En 2012, 6 324 personnes ont quitté la Grèce grâce au programme de rapatriement alors que 800 personnes sont retournées chez elles avec une aide financière fournie par la Norvège. Ce sont principalement des personnes originaires d’Afghanistan, du Pakistan, du Bangladesh et d’Irak. Parmi elles, 360 suivent un programme d’aide à l’ouverture de commerces afin de pouvoir rester dans leur pays.

Italie

Les migrants partent vers le Nord de l’Europe

En Italie aussi, des milliers d’immigrés qui ont perdu leur emploi suite à la crise économique quittent le pays. Certains rentrent chez eux, mais la plupart, souhaitant rester en Europe, prennent le chemin des pays du Nord, comme le raconte La Repubblica, dans un reportage à Trévise. “Ce sont des ouvriers, mais aussi des entrepreneurs, qui avaient contracté des emprunts pour payer leur logement et avec un projet précis”, explique à La Repubblica :

rester en Italie pour toujours et retourner au Maroc ou au Bangladesh uniquement pour les vacances.
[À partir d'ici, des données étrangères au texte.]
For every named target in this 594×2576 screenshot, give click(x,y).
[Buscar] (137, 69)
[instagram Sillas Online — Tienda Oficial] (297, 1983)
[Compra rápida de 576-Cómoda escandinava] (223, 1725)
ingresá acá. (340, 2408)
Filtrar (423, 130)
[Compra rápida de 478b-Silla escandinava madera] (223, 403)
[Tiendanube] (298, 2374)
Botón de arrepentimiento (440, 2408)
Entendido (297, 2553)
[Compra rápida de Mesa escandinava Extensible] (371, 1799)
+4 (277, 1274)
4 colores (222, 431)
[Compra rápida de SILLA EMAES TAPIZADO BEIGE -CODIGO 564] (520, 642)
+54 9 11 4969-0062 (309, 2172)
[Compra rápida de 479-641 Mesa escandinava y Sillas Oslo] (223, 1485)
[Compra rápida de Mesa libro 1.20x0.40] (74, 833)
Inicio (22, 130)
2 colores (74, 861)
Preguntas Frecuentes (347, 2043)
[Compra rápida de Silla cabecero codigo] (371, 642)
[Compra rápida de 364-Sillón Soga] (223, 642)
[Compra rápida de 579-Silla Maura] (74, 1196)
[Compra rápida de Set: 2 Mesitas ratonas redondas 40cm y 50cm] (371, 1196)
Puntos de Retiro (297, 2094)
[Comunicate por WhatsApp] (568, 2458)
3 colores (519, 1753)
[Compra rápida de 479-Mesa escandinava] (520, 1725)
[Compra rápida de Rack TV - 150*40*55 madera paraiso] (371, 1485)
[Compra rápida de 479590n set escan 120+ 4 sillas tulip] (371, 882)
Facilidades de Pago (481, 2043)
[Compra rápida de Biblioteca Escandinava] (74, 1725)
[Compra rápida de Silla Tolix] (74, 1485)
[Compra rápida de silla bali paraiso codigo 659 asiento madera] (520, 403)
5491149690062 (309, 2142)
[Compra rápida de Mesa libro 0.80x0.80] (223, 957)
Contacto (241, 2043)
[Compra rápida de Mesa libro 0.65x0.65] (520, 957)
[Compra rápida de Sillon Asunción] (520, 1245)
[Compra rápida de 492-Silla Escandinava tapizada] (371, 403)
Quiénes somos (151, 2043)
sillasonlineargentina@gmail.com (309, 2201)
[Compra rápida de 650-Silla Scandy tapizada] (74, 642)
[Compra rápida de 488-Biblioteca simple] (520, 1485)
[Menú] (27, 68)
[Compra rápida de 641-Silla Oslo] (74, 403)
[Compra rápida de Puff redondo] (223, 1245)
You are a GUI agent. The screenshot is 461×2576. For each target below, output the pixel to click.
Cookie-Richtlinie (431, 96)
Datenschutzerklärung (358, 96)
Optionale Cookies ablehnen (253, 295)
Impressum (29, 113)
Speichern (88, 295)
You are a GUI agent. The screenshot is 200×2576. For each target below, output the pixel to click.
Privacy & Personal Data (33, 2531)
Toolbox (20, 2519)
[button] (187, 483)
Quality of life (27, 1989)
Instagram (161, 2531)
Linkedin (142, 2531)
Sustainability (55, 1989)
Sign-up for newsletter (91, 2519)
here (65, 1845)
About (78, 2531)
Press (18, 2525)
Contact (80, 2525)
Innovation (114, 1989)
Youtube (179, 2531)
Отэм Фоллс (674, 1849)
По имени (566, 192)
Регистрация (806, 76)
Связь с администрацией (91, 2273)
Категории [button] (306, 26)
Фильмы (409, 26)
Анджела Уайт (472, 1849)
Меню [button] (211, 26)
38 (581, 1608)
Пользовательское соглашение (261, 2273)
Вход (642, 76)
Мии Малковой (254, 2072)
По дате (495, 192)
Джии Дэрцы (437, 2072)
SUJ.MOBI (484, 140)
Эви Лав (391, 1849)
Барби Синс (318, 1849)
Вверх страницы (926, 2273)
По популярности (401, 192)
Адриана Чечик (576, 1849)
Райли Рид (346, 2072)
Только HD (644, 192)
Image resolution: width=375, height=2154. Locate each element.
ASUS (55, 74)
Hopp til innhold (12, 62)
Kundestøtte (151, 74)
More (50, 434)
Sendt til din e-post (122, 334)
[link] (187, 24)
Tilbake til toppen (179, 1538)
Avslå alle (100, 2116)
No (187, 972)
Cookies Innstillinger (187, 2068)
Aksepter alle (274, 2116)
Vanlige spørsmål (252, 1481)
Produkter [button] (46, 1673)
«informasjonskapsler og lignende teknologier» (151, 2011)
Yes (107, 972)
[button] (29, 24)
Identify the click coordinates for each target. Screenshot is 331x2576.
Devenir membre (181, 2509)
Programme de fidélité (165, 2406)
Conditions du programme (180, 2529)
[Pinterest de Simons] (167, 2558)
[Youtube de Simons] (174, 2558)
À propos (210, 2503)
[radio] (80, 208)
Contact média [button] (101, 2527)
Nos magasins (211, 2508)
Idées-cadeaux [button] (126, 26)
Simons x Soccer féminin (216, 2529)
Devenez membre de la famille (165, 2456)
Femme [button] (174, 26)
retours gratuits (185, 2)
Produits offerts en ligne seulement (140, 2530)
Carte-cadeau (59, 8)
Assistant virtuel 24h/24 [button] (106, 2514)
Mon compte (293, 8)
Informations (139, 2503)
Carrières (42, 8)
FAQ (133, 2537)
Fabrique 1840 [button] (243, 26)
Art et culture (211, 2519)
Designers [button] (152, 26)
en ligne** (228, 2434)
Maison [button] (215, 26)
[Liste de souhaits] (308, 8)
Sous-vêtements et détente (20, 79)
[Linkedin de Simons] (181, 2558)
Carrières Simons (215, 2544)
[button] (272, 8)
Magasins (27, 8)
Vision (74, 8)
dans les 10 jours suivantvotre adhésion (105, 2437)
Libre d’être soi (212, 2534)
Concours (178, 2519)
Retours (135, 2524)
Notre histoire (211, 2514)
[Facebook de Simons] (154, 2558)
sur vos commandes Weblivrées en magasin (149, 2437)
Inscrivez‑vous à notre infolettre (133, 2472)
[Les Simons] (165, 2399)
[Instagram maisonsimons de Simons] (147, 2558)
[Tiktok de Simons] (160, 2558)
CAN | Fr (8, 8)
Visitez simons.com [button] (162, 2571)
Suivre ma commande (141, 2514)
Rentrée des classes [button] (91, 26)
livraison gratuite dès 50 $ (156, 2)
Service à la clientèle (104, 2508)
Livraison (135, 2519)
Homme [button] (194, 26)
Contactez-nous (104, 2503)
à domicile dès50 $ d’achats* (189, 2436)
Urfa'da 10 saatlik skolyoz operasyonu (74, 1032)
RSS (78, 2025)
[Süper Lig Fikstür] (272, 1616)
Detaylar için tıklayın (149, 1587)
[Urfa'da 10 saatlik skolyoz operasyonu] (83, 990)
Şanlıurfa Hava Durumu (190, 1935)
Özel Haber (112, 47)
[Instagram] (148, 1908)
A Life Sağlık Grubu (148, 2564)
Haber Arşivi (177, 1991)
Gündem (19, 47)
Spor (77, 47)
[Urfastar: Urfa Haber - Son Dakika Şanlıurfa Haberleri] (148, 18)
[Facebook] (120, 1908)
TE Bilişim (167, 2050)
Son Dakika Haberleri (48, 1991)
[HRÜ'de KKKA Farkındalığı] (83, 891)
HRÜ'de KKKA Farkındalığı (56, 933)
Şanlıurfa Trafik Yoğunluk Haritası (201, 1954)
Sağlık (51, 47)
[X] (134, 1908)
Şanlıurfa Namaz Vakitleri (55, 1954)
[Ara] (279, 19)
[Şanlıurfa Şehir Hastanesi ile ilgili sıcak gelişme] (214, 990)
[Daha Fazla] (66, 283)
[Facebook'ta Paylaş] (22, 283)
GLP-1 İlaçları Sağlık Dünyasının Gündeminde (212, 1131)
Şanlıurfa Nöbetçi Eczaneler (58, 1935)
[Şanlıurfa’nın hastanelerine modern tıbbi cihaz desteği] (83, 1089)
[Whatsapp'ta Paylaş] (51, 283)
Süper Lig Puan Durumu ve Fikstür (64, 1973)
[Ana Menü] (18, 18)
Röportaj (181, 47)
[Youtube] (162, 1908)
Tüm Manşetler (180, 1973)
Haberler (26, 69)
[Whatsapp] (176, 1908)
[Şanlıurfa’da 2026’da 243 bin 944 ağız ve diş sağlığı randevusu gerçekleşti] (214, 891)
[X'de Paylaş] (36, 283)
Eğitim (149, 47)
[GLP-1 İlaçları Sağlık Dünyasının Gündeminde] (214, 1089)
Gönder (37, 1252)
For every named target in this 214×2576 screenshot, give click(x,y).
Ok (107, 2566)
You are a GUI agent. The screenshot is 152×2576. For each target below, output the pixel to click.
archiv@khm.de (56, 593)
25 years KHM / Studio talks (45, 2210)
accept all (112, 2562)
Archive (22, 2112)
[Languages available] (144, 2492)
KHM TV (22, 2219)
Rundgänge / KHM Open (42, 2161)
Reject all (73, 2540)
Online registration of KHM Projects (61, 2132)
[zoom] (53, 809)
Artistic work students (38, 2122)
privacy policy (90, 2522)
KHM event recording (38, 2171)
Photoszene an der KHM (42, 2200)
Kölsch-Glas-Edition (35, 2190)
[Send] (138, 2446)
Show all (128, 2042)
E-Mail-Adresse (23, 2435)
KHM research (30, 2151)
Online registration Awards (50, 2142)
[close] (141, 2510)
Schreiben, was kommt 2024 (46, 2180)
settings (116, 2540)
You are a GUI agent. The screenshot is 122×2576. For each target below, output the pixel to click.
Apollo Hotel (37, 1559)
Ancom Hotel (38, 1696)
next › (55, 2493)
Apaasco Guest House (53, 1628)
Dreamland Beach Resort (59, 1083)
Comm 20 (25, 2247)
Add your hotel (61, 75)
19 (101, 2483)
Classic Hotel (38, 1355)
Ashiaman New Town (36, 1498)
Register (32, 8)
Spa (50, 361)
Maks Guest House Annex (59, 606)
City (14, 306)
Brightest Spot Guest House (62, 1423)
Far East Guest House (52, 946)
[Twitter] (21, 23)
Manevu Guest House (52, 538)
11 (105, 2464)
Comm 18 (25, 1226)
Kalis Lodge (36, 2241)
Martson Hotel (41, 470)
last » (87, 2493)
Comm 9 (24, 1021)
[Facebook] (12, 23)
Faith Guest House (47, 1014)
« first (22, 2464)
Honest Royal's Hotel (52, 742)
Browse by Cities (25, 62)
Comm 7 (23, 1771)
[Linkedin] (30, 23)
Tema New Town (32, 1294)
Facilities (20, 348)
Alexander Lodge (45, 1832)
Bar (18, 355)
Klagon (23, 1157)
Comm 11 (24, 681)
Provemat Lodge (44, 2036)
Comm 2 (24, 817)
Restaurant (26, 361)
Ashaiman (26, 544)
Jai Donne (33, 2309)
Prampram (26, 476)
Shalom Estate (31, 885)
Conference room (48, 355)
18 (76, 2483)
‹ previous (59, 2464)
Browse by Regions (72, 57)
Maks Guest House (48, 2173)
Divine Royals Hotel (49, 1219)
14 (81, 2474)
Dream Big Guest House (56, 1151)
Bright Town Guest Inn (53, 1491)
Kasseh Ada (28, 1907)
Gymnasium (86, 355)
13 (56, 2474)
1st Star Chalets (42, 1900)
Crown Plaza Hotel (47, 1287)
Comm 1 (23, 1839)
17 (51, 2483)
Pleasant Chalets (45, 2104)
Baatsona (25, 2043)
Pour rendre visite à leur famille et montrer à tous que leur entreprise avait réussi. […] "Nombreux sont ceux qui ont perdu leur travail dans les usines ou qui ont fermé leur PME, qui rentrent chez eux avant d’avoir épuisé l’épargne d’une vie entière ou qui cherchent un avenir à l’étranger”, explique un médiateur culturel marocain. En France, en Allemagne, aux Pays-Bas et en Belgique, il y a encore une forte protection sociale. Il y a des aides sérieuses pour trouver un logement et un emploi. Selon un bénévole, “le pire, ce sont les enfants et les jeunes, qui doivent quitter l’école pour rejoindre le pays de leurs parents qu’il n’ont jamais vu”.